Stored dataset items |
######

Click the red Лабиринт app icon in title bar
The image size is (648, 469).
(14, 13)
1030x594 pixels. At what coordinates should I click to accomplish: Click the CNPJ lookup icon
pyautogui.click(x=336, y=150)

######

YOUR OBJECTIVE | Repeat exactly, and only, the lines from the line containing "1030x594 pixels. At" through the last line of the records above, both included.

TASK OUTPUT |
1030x594 pixels. At what coordinates should I click to accomplish: Click the CNPJ lookup icon
pyautogui.click(x=336, y=150)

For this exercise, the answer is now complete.